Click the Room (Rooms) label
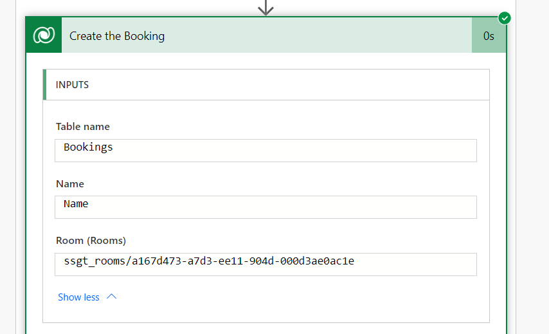coord(91,240)
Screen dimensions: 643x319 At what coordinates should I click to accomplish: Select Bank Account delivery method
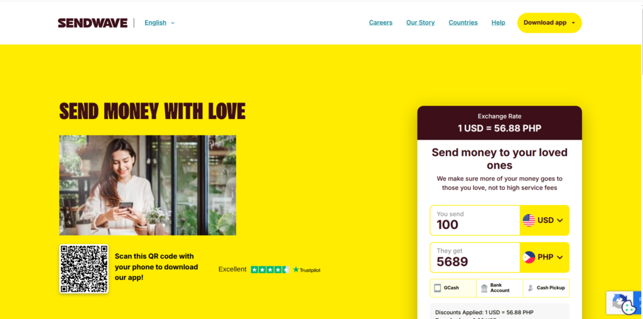(x=499, y=288)
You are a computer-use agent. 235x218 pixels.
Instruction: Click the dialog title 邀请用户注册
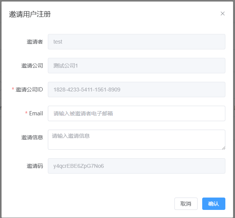coord(30,14)
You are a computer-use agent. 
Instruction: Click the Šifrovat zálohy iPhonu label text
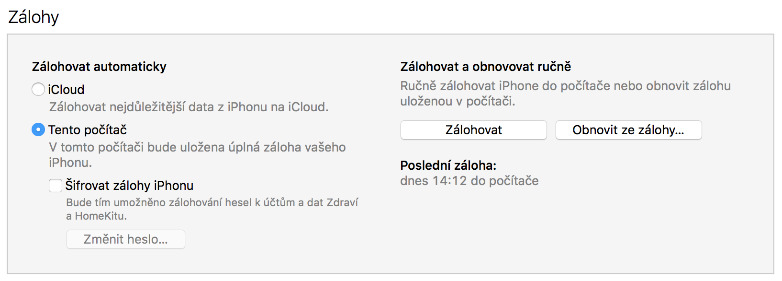pos(129,186)
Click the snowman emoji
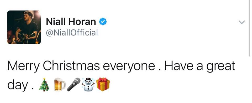The width and height of the screenshot is (252, 103). (x=88, y=84)
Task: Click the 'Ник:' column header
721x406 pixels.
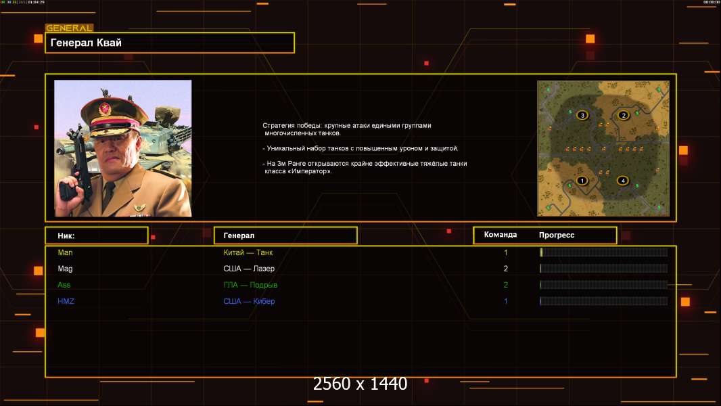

** Brief **
Only lines with the word "computer" are wanted. Find and copy them from the records above.

** Task response **
You are a computer-use agent. 235x218 pixels.
You are a computer-use agent. 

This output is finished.